For Mum and Dad I’ll always be 12

13 April 2012

Since returning at Christmas after six months abroad I've been living with my parents while low on cash. Before you mutter the word "loser", remember this: with the recession biting, I'm lucky they have a room to spare.

Many thirtysomethings will need to crash with their parents as they lose their jobs and homes. For me, it's been an extremely irritating but warm and occasionally hilarious experience — like living in a Punjabi episode of the Royle Family.

With my presence, the whole family has regressed 30 years. My mum cooks lavish meals each evening. My younger brother, who also lives there, says, "Since you came back, it's been like living in a hotel."

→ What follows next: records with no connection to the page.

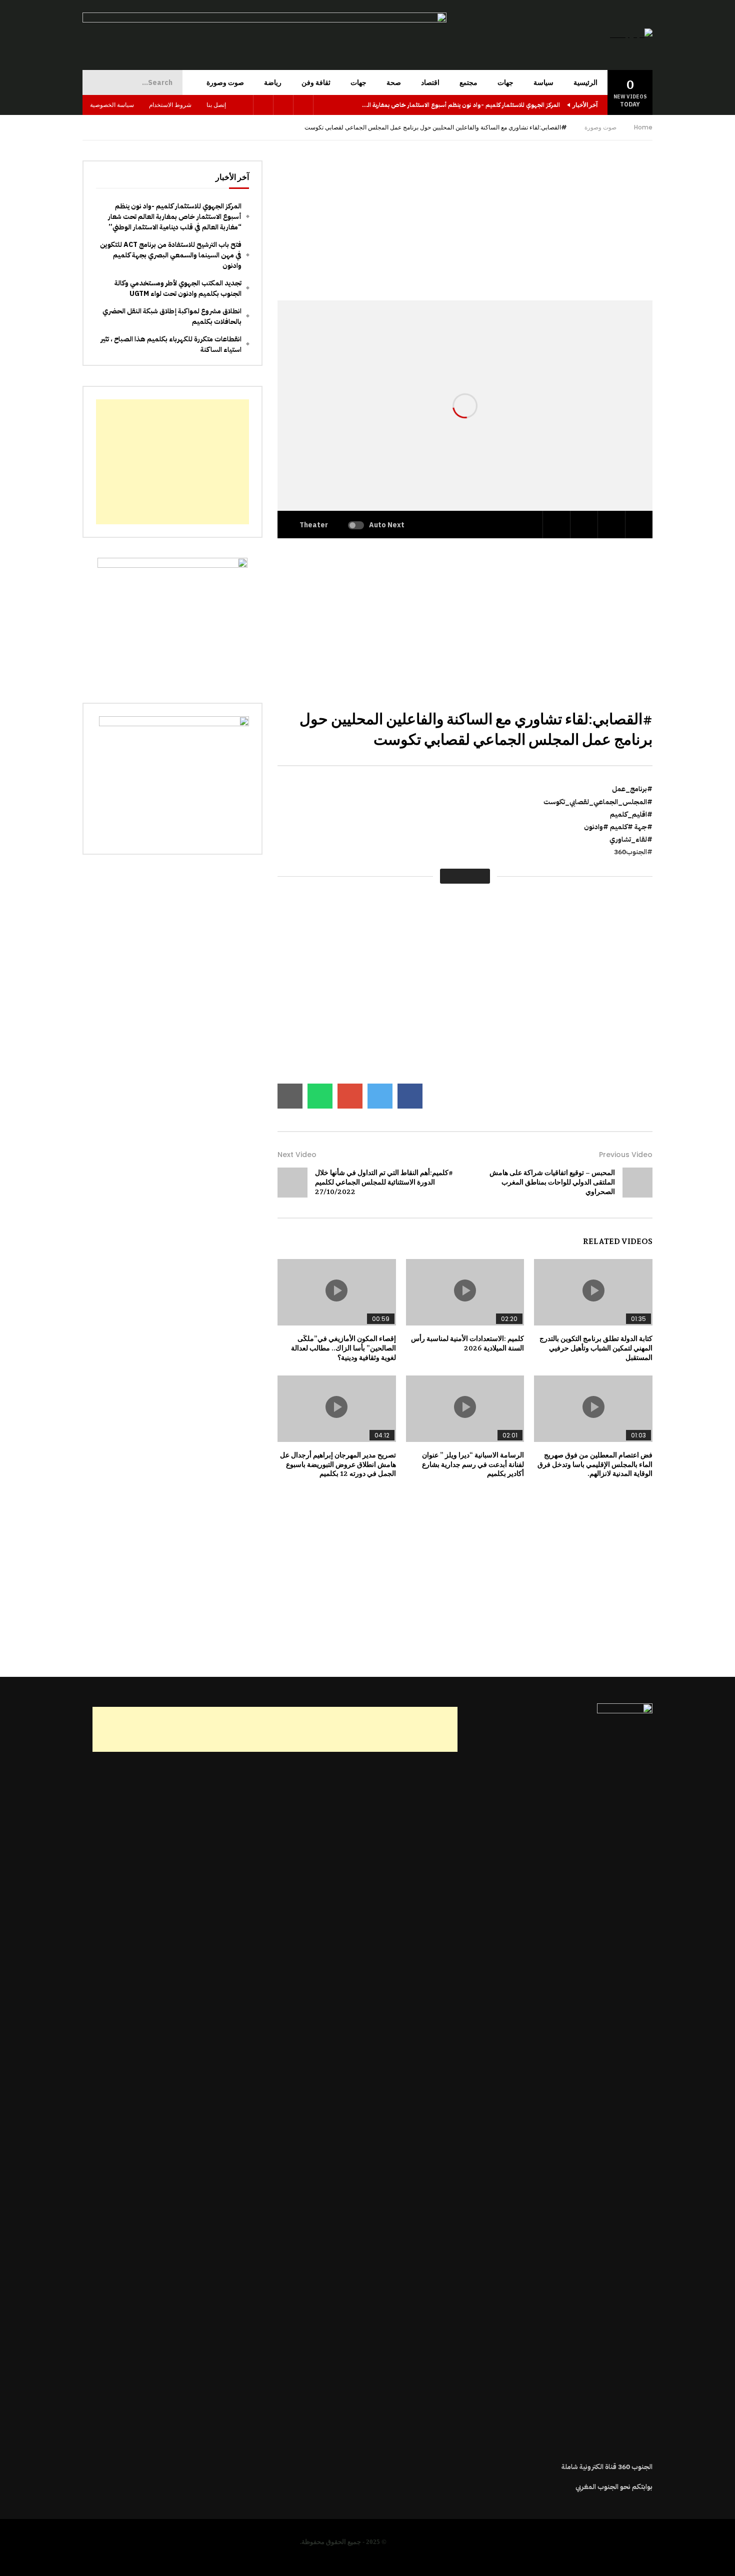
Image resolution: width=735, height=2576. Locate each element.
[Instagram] (264, 105)
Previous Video (625, 1155)
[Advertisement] (465, 230)
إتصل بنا (216, 104)
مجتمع (469, 82)
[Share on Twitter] (380, 1096)
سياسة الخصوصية (112, 104)
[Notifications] (244, 105)
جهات (506, 82)
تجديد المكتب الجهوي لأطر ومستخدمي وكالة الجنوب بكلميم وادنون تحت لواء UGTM (178, 288)
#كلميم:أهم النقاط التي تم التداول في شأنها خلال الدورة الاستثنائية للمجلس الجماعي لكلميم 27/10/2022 (384, 1182)
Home (643, 127)
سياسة (544, 82)
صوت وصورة (225, 82)
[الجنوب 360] (631, 34)
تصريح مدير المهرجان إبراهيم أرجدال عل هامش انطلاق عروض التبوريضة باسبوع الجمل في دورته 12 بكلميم (338, 1464)
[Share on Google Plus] (350, 1096)
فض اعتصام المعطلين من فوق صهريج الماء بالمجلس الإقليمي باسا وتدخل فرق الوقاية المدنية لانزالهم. (595, 1464)
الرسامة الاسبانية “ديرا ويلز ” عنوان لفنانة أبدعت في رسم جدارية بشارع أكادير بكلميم (473, 1464)
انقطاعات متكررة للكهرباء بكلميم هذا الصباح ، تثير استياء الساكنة (171, 344)
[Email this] (290, 1096)
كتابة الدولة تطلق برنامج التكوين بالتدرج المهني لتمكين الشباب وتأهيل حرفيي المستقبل (596, 1347)
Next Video (297, 1155)
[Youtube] (284, 105)
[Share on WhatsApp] (320, 1096)
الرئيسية (586, 82)
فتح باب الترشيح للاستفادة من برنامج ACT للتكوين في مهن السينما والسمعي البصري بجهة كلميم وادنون (171, 255)
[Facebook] (304, 105)
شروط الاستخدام (170, 104)
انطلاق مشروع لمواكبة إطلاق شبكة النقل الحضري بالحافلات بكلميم (172, 316)
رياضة (273, 82)
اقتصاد (430, 82)
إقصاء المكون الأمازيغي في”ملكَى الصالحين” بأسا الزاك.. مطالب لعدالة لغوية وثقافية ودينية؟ (343, 1347)
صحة (393, 82)
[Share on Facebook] (410, 1096)
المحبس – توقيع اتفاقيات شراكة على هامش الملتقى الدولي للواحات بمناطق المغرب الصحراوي (552, 1182)
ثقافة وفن (316, 82)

But she treats us like toddlers, making me wear slippers (in case I catch a cold) and snatching knives from my hand lest I hurt myself.

Family dynamics never change. I was a chunky kid so am still habitually subjected to fat jokes and comments about my weight.

My younger brother is an adult with a good career but I still patronise him like the little boy who was once in awe of me. Our PlayStation games of football are as bitterly contested as ever.

Likewise, I have had to readjust to my parents. Like Barbara Royle, my mum says whatever comes into her head when sat in front of the telly.

Watching Jurassic Park, she pondered the brontosauruses roaming across the screen and asked: "Ooh, is that Australia?" Later she wondered: "How did people ever survive, with all the dinosaurs and the King Kongs around?" My friends call this "mum-speak", saying their mothers also switch off their brains in the company of their adult children.

My father's eccentricity is equally entertaining. Hearing him emit a loud monotone "mmmmm" while showering, I enquired what the humming was for. "I'm meditating," he said, "like how they chant Om in India." When I asked why he only uttered the tail end of the holy syllable, he replied: "Because I'm an atheist."

Living with your parents as a thirtysomething isn't ideal but perhaps it might help my generation to remember how important their folks are. Having said that, when friends offered me a chance to live with them, I grabbed it.

However old you get, whatever you achieve, your family relationships are the same as when you were 12. Grateful as I am to my parents, they're strictly the safety net of last resort.